Mastering strategies for earning in a bear market is a crucial skill for anyone in the markets who seeks consistent profits when the trend is bearish. In a bear market, buy-and-hold strategies can underperform, but diversified strategies like short selling can produce profits.
When discussing settlement terms, the other term for cash payment settlement option is often monetary settlement, meaning the transaction is settled in cash.
An options trading course can cover advanced strategies such as distinguishing between call and put options. A call gives the right to buy an asset at a set price, while a put option gives the right to sell it.
In trading terminology, the difference between buy to open and buy to close is important. Opening a position by buying means initiating exposure, while Purchasing to exit means closing an open short trade.
The popular iron condor technique is a neutral-market options strategy using multiple calls and puts, aiming to profit from low volatility.
In market orders, bid vs ask reflects the two sides of a quote. The buy bid is what a trader offers to buy, and the offer is what the market demands.
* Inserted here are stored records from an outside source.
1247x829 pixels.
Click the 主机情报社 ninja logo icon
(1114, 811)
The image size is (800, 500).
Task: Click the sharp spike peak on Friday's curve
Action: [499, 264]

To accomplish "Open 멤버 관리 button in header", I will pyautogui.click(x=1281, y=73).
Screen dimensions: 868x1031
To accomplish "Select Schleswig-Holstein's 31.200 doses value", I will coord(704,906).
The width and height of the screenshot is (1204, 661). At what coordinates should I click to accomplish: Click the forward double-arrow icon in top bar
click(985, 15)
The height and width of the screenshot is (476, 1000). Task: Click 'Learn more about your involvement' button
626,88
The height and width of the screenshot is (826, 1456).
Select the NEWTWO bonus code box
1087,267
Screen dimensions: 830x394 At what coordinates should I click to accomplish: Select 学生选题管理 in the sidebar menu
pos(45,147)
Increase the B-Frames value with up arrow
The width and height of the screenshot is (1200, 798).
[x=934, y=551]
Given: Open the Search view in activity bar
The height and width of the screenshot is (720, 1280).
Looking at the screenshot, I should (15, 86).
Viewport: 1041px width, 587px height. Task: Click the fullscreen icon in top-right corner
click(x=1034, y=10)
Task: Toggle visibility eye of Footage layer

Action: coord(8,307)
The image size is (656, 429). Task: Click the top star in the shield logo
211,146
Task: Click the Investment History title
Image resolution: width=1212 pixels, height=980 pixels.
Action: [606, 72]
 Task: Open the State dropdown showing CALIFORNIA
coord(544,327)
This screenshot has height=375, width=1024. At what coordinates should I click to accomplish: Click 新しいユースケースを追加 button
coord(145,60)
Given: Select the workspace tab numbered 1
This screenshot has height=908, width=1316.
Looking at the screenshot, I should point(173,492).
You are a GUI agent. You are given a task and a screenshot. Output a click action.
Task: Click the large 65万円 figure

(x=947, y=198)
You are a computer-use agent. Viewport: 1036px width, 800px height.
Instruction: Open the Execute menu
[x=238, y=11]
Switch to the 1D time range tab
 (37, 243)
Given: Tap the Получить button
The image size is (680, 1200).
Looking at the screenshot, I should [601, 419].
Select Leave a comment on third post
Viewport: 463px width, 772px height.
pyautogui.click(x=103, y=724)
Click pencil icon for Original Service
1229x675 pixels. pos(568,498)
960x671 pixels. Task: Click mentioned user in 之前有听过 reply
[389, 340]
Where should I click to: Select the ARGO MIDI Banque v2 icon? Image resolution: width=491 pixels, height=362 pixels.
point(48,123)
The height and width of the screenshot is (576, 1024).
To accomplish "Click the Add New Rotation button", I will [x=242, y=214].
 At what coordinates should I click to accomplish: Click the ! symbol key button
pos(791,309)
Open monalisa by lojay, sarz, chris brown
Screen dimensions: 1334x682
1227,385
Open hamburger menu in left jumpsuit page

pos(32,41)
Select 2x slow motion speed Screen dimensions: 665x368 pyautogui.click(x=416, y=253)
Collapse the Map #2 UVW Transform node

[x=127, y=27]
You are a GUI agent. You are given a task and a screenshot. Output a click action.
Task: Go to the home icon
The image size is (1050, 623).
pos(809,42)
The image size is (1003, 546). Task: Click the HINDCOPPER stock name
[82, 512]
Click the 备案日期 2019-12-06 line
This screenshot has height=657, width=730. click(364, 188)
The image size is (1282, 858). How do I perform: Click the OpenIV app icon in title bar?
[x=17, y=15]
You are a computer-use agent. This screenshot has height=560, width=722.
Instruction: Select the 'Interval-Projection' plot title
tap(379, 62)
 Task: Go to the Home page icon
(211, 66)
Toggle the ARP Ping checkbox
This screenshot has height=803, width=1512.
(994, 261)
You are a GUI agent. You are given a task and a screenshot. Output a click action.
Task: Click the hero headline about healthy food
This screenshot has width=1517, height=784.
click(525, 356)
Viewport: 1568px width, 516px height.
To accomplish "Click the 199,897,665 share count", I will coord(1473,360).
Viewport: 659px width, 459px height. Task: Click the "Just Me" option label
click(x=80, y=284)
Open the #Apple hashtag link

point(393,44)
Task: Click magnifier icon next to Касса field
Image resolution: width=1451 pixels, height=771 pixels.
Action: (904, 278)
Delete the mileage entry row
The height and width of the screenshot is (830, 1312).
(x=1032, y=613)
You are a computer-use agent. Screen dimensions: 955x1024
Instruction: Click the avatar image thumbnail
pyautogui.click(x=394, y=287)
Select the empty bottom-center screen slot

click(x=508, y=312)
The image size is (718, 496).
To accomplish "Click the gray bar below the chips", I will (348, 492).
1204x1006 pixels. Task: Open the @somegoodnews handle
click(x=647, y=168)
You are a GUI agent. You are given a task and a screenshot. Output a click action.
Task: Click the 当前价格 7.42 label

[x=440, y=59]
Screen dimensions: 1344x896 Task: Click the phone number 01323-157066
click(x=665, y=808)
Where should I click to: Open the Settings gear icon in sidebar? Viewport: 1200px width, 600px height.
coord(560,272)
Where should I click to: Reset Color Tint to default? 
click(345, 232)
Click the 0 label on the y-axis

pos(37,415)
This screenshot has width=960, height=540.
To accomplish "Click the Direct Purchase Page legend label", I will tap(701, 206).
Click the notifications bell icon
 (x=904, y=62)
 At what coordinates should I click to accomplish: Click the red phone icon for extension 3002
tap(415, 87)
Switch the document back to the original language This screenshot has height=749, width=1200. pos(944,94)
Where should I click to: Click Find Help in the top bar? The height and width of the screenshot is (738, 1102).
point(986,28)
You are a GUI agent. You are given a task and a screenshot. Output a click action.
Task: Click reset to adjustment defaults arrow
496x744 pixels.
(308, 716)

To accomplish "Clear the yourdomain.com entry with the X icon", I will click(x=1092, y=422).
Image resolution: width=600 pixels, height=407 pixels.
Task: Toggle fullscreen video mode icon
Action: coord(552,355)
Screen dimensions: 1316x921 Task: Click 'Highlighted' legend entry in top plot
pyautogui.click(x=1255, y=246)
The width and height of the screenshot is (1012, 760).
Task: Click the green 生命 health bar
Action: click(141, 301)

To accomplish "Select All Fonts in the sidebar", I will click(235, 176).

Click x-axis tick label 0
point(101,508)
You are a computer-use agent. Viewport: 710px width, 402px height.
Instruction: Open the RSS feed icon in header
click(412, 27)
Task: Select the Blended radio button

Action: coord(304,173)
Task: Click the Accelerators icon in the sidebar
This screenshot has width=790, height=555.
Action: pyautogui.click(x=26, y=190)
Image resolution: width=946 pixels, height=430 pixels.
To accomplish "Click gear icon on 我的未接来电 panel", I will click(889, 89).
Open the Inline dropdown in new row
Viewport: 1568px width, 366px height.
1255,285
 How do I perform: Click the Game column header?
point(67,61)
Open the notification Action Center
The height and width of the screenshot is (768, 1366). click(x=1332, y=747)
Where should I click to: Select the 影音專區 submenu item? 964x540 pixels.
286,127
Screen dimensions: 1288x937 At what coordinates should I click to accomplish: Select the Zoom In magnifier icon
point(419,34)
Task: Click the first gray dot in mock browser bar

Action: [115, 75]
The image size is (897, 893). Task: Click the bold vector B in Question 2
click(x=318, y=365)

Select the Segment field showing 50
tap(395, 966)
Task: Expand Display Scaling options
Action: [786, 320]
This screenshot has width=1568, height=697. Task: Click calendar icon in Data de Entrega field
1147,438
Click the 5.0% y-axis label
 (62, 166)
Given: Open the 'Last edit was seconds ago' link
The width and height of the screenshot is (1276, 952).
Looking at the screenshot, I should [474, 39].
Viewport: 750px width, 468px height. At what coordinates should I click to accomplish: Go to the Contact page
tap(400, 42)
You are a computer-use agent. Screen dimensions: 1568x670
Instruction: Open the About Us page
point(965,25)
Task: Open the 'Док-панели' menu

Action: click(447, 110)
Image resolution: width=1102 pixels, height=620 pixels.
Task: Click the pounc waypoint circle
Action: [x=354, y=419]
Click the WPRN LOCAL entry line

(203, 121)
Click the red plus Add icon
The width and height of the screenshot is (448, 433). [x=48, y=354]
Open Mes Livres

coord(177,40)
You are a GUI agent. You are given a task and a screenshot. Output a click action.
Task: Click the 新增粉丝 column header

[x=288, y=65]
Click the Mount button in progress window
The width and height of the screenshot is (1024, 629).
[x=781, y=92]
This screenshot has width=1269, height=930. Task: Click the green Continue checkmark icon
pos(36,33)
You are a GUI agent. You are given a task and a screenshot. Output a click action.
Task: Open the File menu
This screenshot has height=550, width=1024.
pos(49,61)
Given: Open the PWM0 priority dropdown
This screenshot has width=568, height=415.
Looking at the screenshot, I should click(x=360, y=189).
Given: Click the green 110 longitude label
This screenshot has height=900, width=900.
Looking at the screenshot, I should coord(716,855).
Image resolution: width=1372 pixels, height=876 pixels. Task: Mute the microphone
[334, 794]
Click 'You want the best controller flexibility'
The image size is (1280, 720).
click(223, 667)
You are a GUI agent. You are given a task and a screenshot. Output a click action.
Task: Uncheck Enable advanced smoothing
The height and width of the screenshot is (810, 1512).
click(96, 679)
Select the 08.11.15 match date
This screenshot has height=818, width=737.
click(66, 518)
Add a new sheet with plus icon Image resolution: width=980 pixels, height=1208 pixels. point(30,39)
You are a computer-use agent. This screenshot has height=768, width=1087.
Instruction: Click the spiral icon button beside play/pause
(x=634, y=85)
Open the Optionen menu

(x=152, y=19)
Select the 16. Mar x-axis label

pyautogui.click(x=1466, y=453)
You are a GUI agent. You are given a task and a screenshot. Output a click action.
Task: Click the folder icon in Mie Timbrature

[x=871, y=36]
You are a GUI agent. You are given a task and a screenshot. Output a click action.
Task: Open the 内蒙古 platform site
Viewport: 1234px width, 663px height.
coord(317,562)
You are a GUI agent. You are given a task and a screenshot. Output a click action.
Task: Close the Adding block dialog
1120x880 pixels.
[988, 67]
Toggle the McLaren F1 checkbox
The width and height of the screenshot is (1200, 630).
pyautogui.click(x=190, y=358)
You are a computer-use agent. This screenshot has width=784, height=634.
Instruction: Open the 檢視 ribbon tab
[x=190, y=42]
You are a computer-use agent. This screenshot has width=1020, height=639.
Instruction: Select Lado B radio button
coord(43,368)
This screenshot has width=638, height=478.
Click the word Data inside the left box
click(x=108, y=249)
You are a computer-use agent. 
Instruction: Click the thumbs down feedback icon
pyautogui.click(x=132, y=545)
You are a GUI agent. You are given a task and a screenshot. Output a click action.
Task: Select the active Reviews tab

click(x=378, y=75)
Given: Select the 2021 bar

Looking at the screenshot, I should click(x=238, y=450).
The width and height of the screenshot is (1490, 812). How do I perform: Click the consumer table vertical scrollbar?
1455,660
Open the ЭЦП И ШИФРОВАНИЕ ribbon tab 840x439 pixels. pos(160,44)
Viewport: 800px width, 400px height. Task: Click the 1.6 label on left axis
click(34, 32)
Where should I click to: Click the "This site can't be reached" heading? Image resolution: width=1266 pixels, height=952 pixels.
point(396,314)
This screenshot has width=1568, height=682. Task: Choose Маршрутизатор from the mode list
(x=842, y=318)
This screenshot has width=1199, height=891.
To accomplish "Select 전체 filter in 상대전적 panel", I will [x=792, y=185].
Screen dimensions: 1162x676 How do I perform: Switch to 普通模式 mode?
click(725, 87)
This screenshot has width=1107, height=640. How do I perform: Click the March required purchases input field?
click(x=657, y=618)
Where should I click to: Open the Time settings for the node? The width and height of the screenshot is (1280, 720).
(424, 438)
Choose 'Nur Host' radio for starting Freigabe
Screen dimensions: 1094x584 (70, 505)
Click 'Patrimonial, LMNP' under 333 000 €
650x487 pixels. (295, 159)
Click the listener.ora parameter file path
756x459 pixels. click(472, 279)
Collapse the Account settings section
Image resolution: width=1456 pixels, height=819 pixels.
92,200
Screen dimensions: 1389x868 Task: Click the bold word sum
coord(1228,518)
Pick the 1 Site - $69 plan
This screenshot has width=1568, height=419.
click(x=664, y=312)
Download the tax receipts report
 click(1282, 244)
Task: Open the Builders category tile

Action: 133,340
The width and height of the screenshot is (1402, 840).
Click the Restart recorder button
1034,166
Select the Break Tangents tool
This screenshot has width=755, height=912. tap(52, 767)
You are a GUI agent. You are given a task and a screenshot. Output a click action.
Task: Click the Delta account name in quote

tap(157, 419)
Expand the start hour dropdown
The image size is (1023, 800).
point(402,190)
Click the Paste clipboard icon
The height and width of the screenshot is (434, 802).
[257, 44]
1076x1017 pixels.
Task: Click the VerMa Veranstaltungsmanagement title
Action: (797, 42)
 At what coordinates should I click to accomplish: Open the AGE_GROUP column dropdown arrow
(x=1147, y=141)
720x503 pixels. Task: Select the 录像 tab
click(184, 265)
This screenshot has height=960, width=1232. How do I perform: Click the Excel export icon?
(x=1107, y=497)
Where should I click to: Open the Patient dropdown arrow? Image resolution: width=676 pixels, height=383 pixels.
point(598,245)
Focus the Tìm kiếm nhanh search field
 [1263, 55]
For options, understanding sell to open and sell to close is another distinction. Selling to create a position means starting exposure by selling, while sell to close means ending a long trade.
Option rolling is adjusting an existing trading plan trade by closing one contract and opening another to adapt to market changes.
A trailing stop is a moving stop order that locks in profits by adjusting as the asset moves. This is not to be confused with a fixed stop, since it tightens automatically.
Chart patterns like the double top chart pattern signal a bearish setup after two highs at the same level. Recognizing it can help traders exit early.
Overall, learning these definitions — from call vs put option to how trailing stops work — gives investors tools to navigate complex markets.